We know that creating good governance can be challenging.
Working together, Browne Jacobson LLP and NHS Providers hope this guide will support NHS acute, mental health, community, specialist, and ambulance trust boards to focus on the considerations that enable well-governed provider collaboration. We know there is considerable enthusiasm to develop new collaborative arrangements at scale and at place-based partnership level. This guide includes considerations relevant to partnership at any level of population, although we have focused more on collaboration at scale.
This aims to be a practical guide – reflecting the legal framework for collaboration and NHS England (NHSE) policy, as well as building on the experiences of trusts.
Given that the Health and Care Act (2022) is relatively permissive legislation, we do not seek to suggest how providers should set up their collaborations but to describe the legal and governance considerations relevant to different forms of collaboration and collaboratives.
We hope the guide will support trust boards seeking to establish collaborative arrangements as well as those already involved in provider collaboration(s) and seeking to review and improve existing arrangements.
Further information and feedback from trust leaders involved in developing collaborative arrangements can be found in NHS Providers' survey [1] of provider collaboratives, case studies, and feedback from NHS Providers' Provider Collaboration programme.
How to use this resource
Section one, provider collaboration: why focus on governance, discusses the statutory basis for collaboration and makes the case for an early and ongoing focus on good governance.

----------------

*Requirements:*
1. Decide whether each statement below agrees with the passage on NHS provider collaboration, answering yes or no and quoting the words of the passage that settle it. (a) The guide concentrates more on place-based partnerships than on collaboration at scale. (b) The guide sets out how providers should set up their collaborations. (c) The guide is meant for trust boards that already take part in provider collaboration as well as those starting new arrangements.
2. Summarize the passage on NHS provider collaboration in two sentences.
3. From the passage on NHS provider collaboration, write out the part that opens with the words "Further information and" and closes with "Provider Collaboration programme.".

----------------

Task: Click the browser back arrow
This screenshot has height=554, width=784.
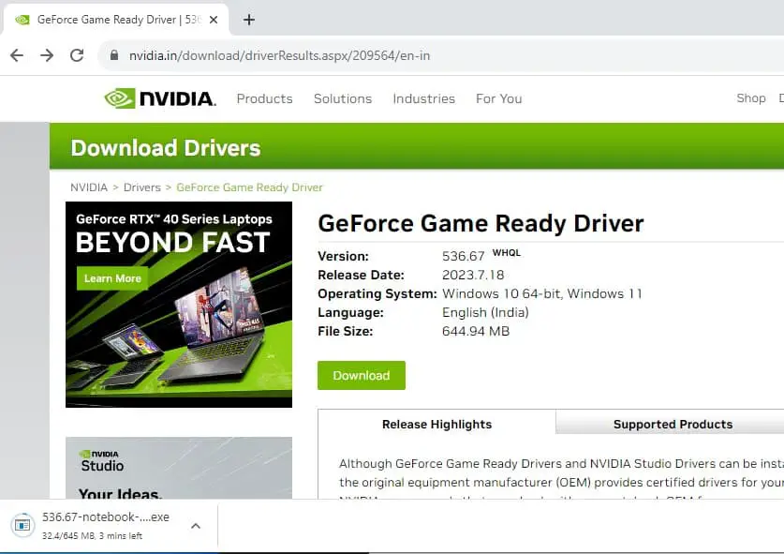Action: [17, 55]
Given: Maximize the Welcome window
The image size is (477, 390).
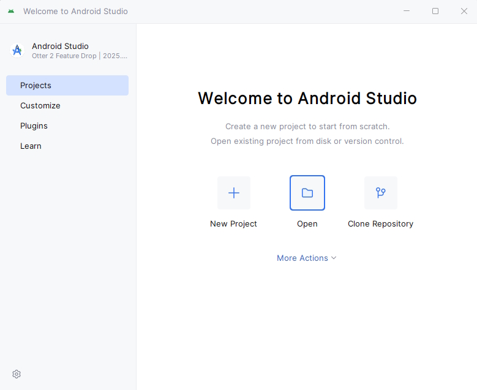Looking at the screenshot, I should [435, 11].
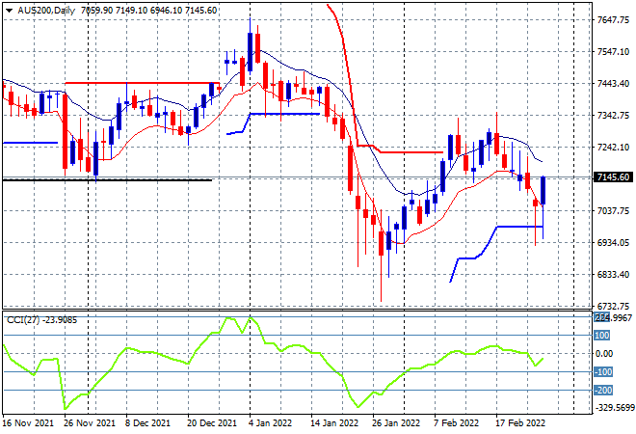The image size is (636, 434).
Task: Select the 0.00 level on CCI scale
Action: tap(604, 354)
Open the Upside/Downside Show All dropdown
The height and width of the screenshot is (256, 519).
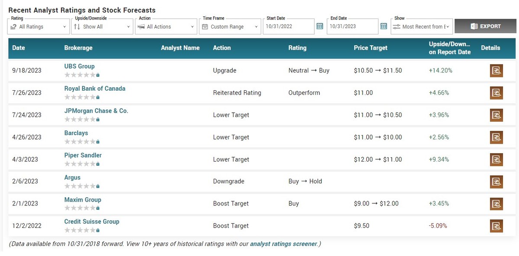(102, 27)
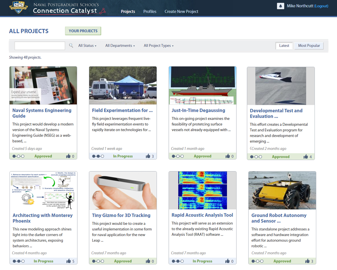Switch sorting to Most Popular
This screenshot has width=337, height=270.
309,46
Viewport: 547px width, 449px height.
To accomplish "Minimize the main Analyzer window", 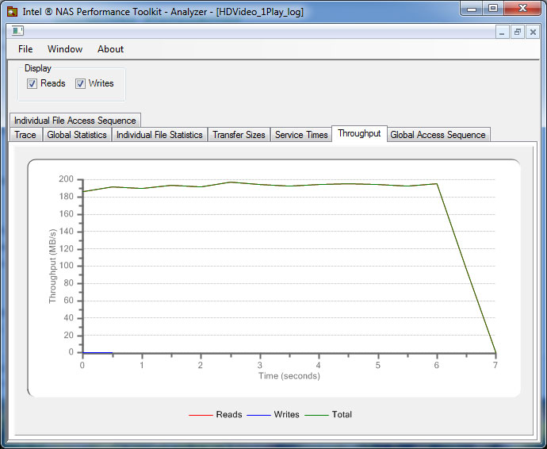I will pos(472,10).
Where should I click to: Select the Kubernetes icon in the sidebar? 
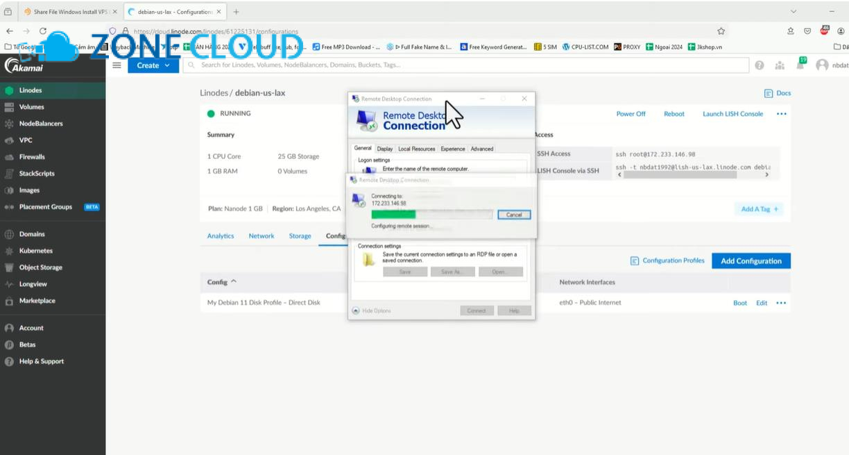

----------------

*Task responses:*
1.
(a) No: "although we have focused more on collaboration at scale."
(b) No: "we do not seek to suggest how providers should set up their collaborations"
(c) Yes: "support trust boards seeking to establish collaborative arrangements as well as those already involved in provider collaboration(s)"

2. Browne Jacobson LLP and NHS Providers present a practical guide to help NHS trust boards focus on the considerations that enable well-governed provider collaboration, with more attention given to collaboration at scale. Because the Health and Care Act (2022) is relatively permissive, the guide does not prescribe how collaborations should be set up but describes the relevant legal and governance considerations for boards establishing new arrangements or reviewing existing ones.

3.
Further information and feedback from trust leaders involved in developing collaborative arrangements can be found in NHS Providers' survey [1] of provider collaboratives, case studies, and feedback from NHS Providers' Provider Collaboration programme.